Reflecting these results as well as evaluations of the existing system, the following options for streamlining the existing P&R regime were assessed:
- Energy Union strategies: Integration of the existing planning and reporting requirements for the full Energy Union portfolio into one plan and one report;
- Low-carbon strategies: Planning and reporting requirements based on the greenhouse gas reduction target integrating existing planning and reporting under ETS, ESD, MMR, RED, EED and in the field of LULUCF (while keeping reporting on the internal energy market and security of supply as separate reporting strands).
- Sustainable energy strategies: Integrating planning and reporting requirements for renewable energies and energy efficiency (while keeping separate reporting for greenhouse gas reductions, internal energy market and security of supply).
- Sector-specific strategies: Reorganising the existing planning and reporting under the Energy Union into five sector-specific plans and reports on electricity, transport, buildings, waste and industry and agriculture and land-use.

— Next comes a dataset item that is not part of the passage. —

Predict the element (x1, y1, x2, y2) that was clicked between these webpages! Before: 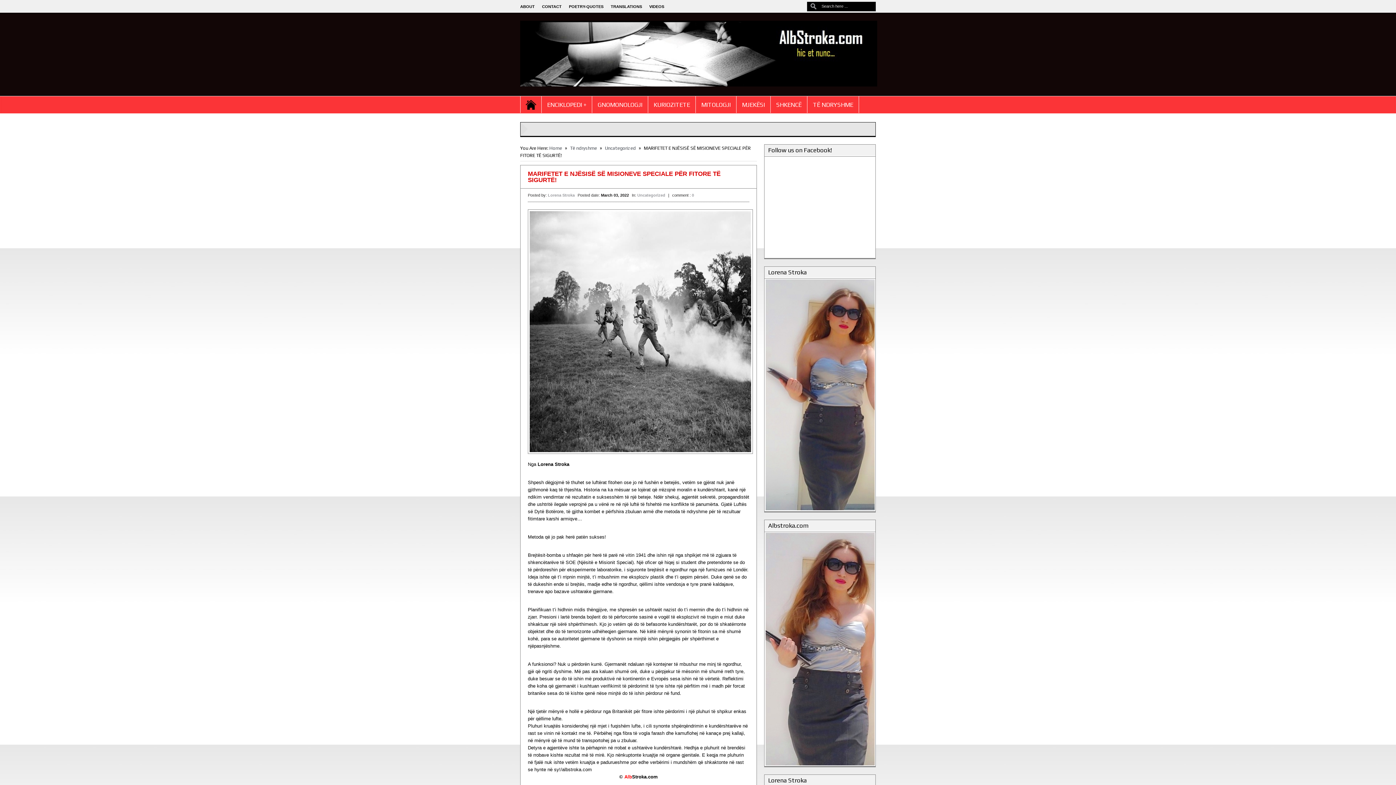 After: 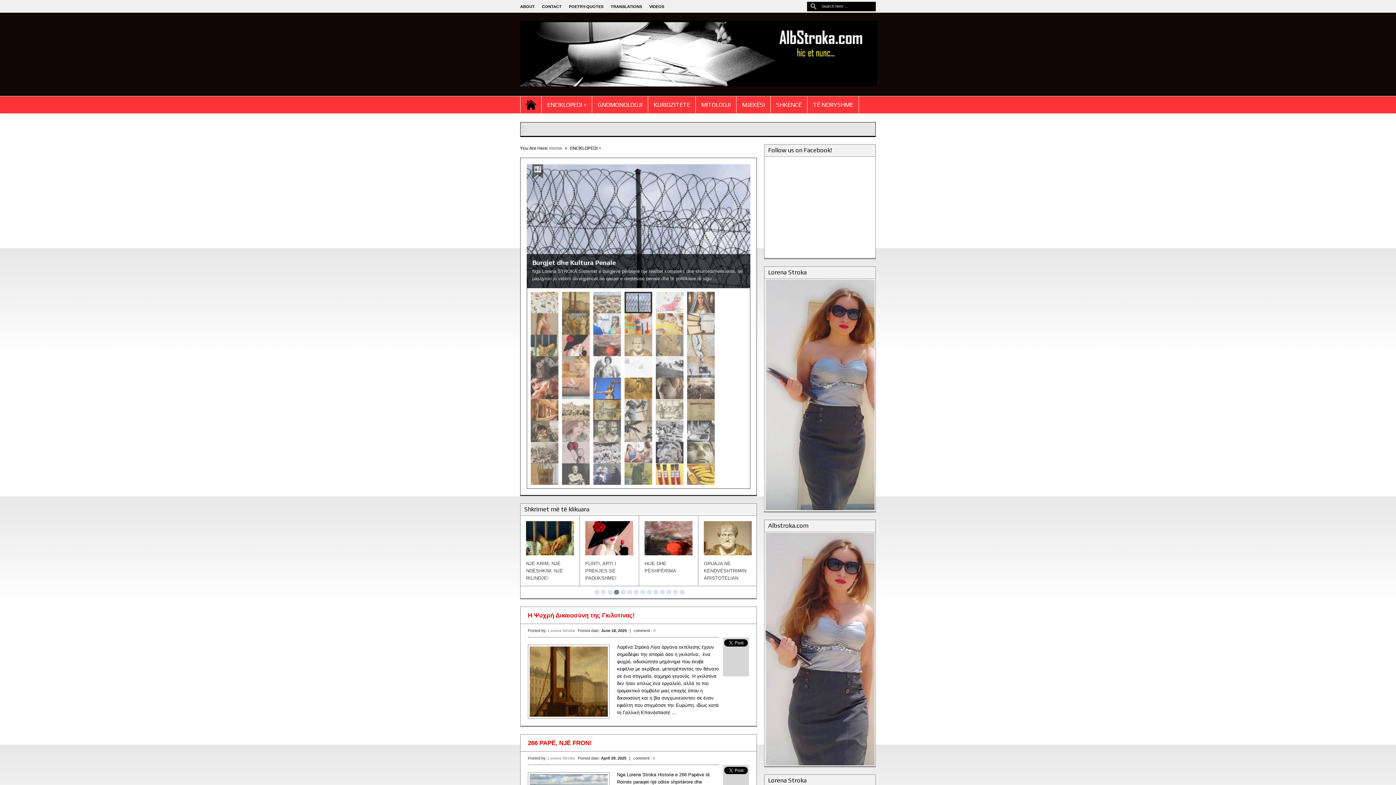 Action: bbox: (541, 96, 592, 113) label: ENCIKLOPEDI +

From the assessment of the four streamlining options presented in the table above, option 2 (low-carbon strategies) and option 4 (sector-specific strategies) emerge as the most promising approaches. By contrast, option 3 (sustainable energy strategies) misses most of the opportunities for improved coherence and option 1 (Energy Union strategies) risks to be either impractical – if the current level of detail is kept – or very superficial and therefore ineffective. Low-carbon strategies appear to be a promising approach for increasing coherence between the various P&R requirements developed under the 2020 climate and energy package while filling the gap of a strategic forward-planning on climate change mitigation. This option’s main drawback is that it would not reflect the increasing interlinkages with planning and reporting requirements under Internal Energy Market and Security of supply legislation. The sector-specific strategies proposed under option 4 would deliver exactly this type of integration, thereby proactively addressing the challenges of the next phase in the EU energy transition. Due to that reason the option also appears most suitable for integrating the planned additional legislation and strategies, e.g. on energy market design and security of supply in the electricity sector. The downside is the inherent risk that would come with such a drastic reorganisation of the existing planning and reporting regime. At least initially, administrative burden is also likely to be higher than for the low-carbon strategies.

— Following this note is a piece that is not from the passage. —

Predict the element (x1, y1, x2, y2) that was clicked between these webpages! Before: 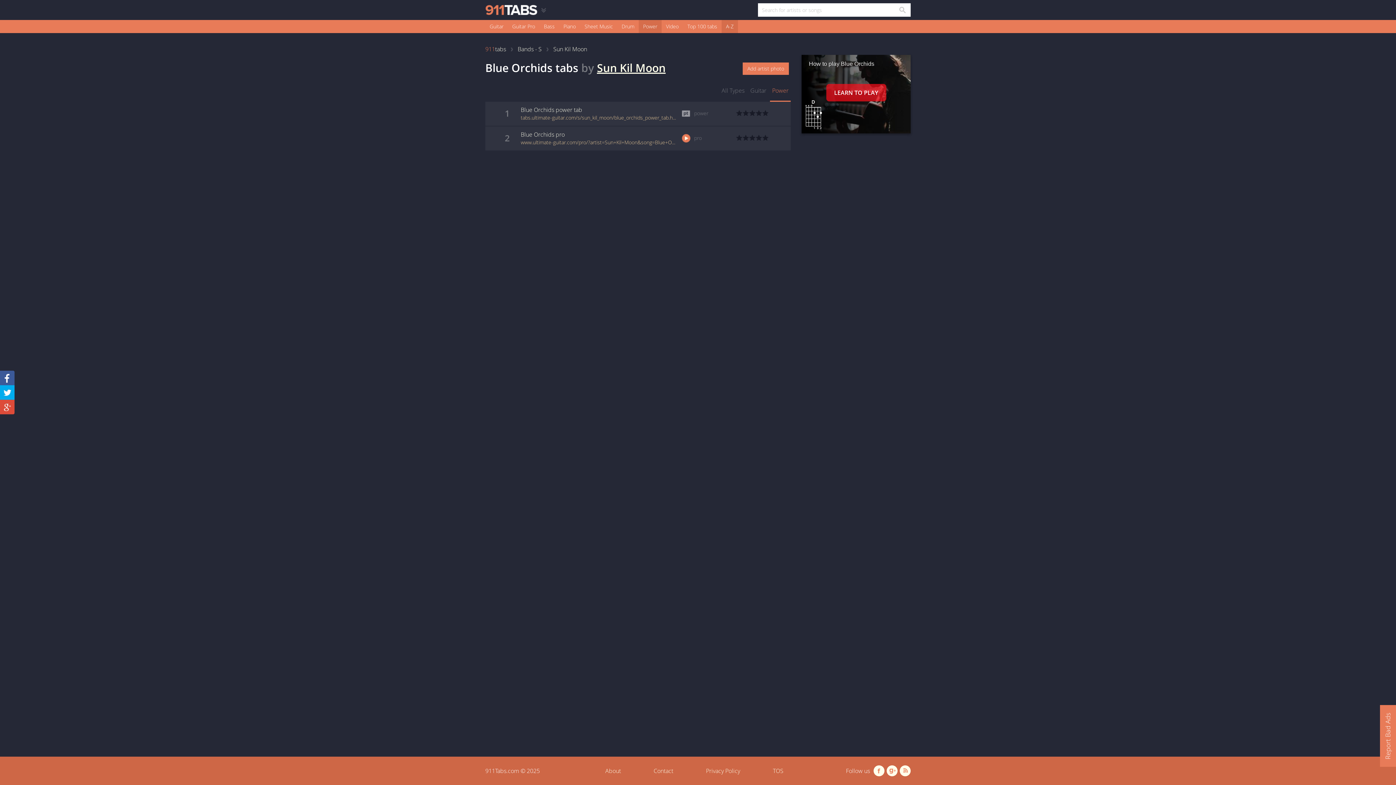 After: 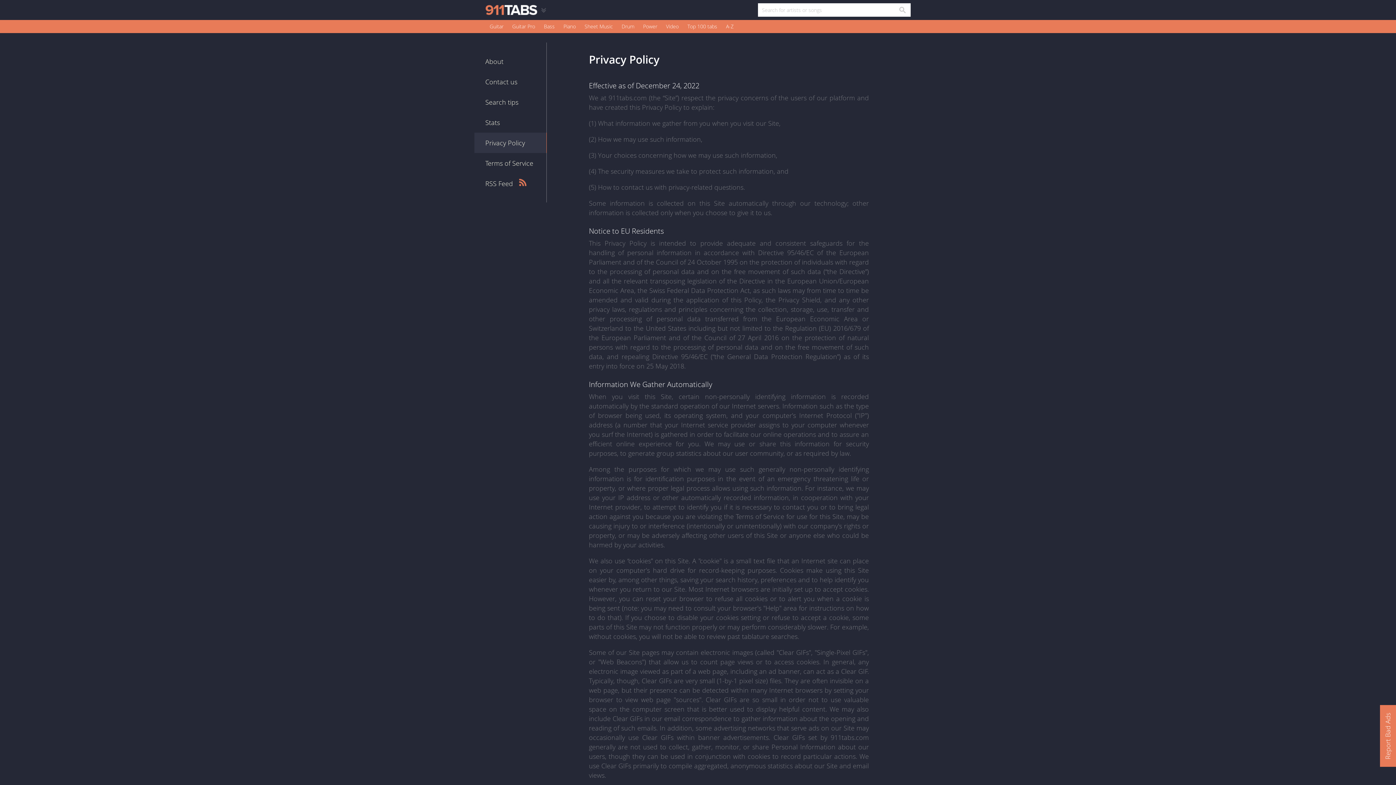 Action: label: Privacy Policy bbox: (689, 757, 756, 785)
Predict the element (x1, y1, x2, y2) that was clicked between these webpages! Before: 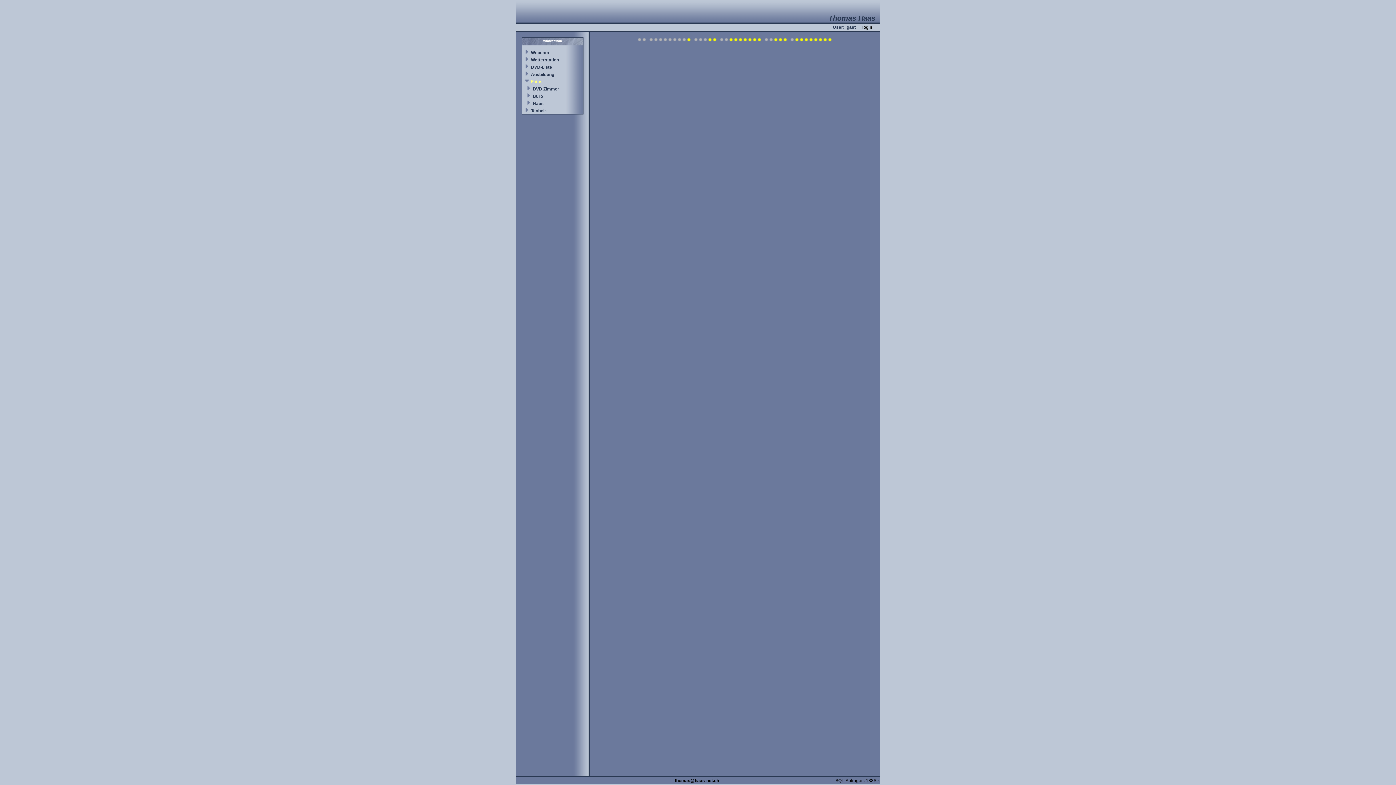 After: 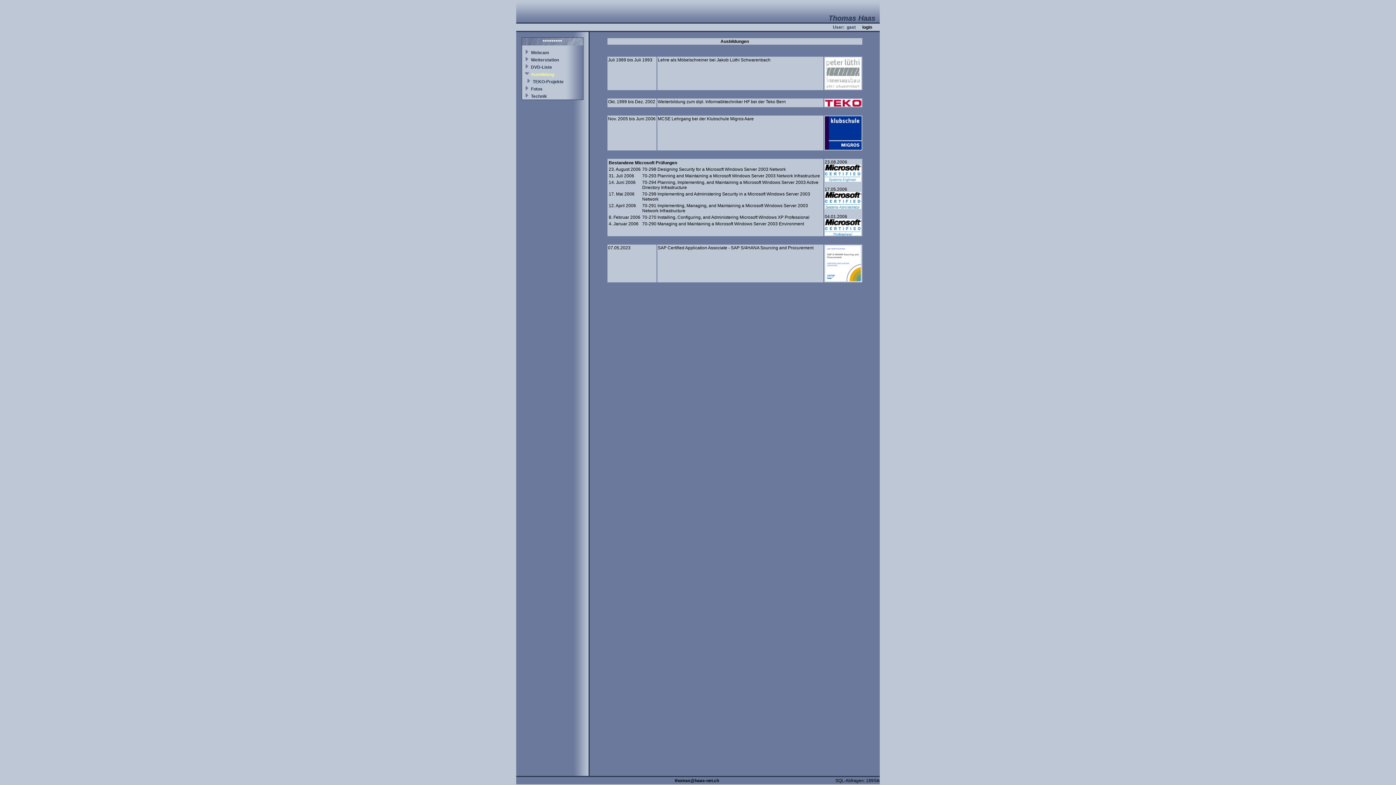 Action: label: Ausbildung bbox: (531, 72, 554, 77)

A potential way for combining the respective benefits of the most promising options with of the idea an overarching Energy Union reporting mechanism would be a modular approach. Thereby, national governments would produce a high-level, annual report on all five dimensions of the Energy Union strategy, followed by Commission review and recommendations. This report would however not replace the existing issue-specific plans and reports, but streamlined low-carbon strategies or sector-specific strategies would – like chapters to a summary – underpin the high-level report with detailed data and information.